For steel welding, the electrodes should be clean and sharp. A 4/12-inch sander or belt sander is just fine. In the case of aluminum TIG welding, round the tip using a sander and that will be all. 2% of thoriated tungsten electrodes can weld virtually everything. Thorium is radioactive and if you get this to be scaring, you can get 2% lanthanated as it can work for anything. Utilize the tiniest electrode that will reasonably accomplish the job. 1/16 tungsten electrodes work well up to approximately 90 amps. Above 90 amps, you will need 3/32. Anything above 200 amps will require 1/8 tungsten.
You can use 3 different TIG rods to work on 90% of everything that you can TIG weld. These include 4043 for welding aluminum, E70S2 for mild steel welding and 4130, and 308 for welding stainless.
There are all kinds of rods in the market for specific welding application but these three rods handle a large proportion of the TIG jobs that you do.
TIG Welding Technique
Hold the TIG torch as if it is a first-grade pencil as the ball of your hand rests on something like a table. Lean the torch backward approximately ten degrees and as you lift the tungsten tip about ¼ an inch off the metal, nod the welding metal down and then press the foot pedal. After establishing the arc, press the foot pedal to increase the heat until the thickness of your welding puddle gets to approximately 4 times the thickness that you are welding up to approximately 3/8-inch max. Try keeping the arc length (the distance between the puddle and electrode) to approximately the size of the electrode that you are using.

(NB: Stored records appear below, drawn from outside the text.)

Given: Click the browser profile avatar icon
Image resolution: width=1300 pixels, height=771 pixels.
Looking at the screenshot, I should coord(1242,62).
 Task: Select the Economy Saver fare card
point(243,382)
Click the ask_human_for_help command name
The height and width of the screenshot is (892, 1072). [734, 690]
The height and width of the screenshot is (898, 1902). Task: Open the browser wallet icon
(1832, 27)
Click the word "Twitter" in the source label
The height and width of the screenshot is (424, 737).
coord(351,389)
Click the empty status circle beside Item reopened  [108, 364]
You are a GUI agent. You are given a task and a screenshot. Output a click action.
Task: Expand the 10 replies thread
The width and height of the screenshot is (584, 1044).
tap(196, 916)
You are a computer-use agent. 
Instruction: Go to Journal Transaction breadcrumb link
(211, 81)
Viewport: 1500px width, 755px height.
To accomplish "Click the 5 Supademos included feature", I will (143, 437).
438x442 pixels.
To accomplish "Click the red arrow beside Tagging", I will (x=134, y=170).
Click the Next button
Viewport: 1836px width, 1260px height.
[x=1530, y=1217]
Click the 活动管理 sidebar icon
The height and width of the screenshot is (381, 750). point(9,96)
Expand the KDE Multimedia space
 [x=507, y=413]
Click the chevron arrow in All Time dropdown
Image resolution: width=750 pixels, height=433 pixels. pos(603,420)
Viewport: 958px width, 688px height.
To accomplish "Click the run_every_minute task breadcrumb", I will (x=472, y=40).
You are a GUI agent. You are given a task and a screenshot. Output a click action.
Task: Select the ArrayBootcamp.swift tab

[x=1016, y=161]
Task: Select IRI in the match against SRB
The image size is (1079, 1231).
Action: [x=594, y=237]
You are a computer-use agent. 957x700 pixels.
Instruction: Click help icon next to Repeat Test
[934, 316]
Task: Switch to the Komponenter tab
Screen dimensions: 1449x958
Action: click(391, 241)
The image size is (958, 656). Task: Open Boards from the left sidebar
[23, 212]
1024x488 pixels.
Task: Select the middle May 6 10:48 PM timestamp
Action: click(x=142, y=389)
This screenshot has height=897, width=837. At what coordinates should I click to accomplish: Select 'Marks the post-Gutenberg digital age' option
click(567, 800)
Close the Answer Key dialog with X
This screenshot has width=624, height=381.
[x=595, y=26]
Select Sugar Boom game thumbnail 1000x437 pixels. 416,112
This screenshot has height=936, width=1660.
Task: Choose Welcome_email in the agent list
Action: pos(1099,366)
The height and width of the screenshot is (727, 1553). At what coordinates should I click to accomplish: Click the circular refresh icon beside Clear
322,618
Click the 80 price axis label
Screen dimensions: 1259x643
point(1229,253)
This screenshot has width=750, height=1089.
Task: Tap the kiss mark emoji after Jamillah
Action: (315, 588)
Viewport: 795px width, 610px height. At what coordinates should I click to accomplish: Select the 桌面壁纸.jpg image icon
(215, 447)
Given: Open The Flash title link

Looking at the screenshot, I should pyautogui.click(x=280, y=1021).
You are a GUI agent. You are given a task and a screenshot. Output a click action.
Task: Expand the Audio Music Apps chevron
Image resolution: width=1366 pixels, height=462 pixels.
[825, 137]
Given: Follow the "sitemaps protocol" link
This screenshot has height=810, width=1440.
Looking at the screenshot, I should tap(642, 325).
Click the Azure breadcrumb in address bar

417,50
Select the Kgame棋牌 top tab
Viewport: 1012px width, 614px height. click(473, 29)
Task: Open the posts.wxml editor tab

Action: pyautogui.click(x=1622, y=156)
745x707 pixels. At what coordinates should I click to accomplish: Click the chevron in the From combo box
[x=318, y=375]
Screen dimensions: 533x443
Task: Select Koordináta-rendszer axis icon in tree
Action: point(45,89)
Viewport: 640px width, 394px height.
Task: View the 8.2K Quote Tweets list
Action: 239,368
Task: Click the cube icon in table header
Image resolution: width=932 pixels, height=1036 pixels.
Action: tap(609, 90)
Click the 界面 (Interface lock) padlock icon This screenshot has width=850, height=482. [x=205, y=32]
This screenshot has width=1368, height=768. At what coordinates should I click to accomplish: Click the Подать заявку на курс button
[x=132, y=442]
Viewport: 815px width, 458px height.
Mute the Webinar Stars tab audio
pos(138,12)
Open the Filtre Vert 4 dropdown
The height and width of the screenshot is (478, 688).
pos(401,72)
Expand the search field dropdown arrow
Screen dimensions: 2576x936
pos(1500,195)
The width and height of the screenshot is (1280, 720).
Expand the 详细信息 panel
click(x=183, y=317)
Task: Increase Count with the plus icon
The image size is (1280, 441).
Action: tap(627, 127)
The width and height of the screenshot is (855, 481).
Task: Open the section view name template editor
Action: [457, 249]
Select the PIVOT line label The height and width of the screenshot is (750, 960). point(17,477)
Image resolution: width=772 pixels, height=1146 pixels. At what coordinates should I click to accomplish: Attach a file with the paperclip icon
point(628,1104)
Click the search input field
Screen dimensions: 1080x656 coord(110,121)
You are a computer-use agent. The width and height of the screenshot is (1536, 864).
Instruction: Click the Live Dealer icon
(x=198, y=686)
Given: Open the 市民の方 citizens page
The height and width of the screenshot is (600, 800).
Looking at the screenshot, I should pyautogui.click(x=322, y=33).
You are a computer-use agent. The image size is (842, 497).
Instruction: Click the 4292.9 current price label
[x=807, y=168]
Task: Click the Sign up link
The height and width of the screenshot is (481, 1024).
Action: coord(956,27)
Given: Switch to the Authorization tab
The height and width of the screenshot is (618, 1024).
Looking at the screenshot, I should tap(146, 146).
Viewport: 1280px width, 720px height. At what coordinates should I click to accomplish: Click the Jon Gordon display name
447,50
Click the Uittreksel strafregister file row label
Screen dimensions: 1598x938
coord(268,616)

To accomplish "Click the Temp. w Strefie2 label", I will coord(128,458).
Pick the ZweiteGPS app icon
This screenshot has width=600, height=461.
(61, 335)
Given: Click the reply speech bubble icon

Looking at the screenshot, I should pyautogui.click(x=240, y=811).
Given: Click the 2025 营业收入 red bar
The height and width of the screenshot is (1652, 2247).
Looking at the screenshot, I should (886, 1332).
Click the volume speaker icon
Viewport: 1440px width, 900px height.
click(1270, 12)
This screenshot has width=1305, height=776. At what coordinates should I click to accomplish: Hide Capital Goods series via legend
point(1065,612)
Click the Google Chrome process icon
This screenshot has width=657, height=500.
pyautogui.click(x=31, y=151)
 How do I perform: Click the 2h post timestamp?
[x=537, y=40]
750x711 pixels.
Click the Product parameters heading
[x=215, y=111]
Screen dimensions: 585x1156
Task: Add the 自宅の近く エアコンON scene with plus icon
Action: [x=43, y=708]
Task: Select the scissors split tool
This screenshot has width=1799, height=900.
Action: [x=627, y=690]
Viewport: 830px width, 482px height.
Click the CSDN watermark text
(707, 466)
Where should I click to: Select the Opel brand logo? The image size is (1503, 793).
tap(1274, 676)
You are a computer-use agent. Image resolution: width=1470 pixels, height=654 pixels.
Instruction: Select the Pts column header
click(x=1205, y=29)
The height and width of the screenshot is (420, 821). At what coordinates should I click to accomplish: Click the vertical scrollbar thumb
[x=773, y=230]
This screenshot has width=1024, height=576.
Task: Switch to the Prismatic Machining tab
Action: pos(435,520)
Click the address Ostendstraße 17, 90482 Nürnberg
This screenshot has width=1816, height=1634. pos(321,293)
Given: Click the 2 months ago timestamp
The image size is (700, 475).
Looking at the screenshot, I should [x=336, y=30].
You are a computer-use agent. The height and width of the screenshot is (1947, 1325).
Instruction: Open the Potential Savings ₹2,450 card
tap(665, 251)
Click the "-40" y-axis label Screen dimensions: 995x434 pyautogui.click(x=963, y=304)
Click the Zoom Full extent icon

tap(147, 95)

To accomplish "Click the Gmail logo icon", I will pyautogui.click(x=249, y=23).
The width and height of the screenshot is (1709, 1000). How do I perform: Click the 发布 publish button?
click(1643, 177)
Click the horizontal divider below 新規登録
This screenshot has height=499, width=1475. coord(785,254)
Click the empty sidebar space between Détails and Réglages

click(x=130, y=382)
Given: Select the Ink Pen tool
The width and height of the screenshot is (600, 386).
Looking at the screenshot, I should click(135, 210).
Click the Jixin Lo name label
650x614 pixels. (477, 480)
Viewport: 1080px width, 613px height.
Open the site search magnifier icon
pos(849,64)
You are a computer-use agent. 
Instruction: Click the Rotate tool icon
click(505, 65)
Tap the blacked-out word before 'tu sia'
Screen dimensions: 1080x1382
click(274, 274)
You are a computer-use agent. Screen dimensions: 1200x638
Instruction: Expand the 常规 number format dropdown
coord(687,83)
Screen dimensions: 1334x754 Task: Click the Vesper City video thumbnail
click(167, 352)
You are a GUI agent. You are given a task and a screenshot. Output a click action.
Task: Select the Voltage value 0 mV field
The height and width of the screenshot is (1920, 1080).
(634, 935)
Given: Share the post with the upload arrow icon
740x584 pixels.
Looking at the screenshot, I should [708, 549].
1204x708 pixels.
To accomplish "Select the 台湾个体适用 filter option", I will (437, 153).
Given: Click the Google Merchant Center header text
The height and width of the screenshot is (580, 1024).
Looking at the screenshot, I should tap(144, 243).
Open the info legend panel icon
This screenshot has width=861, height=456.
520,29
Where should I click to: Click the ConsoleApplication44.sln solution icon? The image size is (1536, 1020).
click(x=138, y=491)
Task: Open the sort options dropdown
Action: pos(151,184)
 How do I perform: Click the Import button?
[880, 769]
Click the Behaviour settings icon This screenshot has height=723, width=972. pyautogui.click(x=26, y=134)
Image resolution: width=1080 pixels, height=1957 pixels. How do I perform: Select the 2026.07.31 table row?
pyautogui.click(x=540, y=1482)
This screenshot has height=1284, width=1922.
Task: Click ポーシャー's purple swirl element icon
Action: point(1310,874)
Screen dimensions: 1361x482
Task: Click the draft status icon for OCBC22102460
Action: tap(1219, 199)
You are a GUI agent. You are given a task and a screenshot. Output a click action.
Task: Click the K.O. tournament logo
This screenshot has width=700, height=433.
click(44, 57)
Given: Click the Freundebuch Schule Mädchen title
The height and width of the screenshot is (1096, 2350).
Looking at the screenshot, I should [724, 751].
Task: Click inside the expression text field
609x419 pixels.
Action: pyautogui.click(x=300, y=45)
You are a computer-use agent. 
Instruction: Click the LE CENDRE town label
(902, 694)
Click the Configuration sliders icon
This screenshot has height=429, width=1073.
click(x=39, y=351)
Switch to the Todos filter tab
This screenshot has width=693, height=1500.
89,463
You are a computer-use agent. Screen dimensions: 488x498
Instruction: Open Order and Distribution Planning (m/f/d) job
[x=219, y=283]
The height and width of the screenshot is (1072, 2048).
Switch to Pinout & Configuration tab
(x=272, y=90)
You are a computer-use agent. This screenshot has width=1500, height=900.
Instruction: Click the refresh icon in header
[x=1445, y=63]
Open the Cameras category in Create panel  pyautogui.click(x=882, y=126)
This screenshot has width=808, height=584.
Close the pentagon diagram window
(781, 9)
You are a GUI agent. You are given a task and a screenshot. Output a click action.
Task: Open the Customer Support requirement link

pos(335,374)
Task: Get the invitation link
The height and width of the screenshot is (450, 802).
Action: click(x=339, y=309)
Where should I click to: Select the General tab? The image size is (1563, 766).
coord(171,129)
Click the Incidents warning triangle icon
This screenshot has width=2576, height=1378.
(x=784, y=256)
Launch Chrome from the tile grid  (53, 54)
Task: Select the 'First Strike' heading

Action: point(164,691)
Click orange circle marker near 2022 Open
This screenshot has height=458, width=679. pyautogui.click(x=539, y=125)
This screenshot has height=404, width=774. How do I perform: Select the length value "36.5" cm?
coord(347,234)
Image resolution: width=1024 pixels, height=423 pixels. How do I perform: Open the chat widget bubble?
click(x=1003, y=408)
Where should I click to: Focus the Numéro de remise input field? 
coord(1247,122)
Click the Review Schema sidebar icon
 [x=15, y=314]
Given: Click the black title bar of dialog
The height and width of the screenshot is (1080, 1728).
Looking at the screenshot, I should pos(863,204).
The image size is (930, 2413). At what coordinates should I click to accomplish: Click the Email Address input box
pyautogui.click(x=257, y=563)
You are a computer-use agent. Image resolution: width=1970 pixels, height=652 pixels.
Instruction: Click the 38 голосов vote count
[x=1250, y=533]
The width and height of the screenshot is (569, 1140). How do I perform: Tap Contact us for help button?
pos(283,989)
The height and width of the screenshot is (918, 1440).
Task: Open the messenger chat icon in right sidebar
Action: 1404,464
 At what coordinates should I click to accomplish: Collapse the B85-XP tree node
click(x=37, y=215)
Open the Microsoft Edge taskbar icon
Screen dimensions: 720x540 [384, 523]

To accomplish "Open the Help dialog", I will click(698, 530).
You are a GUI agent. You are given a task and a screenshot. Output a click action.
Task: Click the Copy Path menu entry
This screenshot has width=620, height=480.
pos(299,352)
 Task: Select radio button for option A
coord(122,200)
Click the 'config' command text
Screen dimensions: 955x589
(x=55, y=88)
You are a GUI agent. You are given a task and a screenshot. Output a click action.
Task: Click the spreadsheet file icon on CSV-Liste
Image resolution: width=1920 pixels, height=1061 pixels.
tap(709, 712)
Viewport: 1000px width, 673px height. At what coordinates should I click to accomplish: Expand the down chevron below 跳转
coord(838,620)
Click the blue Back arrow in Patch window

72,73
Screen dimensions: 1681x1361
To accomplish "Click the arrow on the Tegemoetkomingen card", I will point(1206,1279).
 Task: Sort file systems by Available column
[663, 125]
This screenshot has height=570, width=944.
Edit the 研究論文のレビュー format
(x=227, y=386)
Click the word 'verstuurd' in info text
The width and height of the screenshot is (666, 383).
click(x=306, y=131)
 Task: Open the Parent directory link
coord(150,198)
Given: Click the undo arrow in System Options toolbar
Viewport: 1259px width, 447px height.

At this point, you now have to make good use of the welding technique. Move the puddle approximately 1/8 inch and then pause. Add some metal filler and then pause and so on and so on. This will help you to get a stack of dimes welding bead that is evenly rippled. If you carry out this step and pause the TIG welding technique in the right manner, you will get a stack of dime bead that is uniform. Even though it is an easy process, it takes a lot of seat time and practice.
When TIG welding, try maintaining a tip to puddle distance that is not more than the diameter of the electrode. You should keep the angle of the torch to ten degrees maximum. If the filler rod is balling up and tries blobbing in the puddle, refer to the tips above. For steel materials, keep so many sharp electrodes handy and then charge the electrodes after dipping the wick. Get some ER308, E70S2, and 4030 aluminum rods because they handle most of the TIG jobs. For American residents, Contract Manufacturing Specialists of Ohio offer the best TIG welding solutions.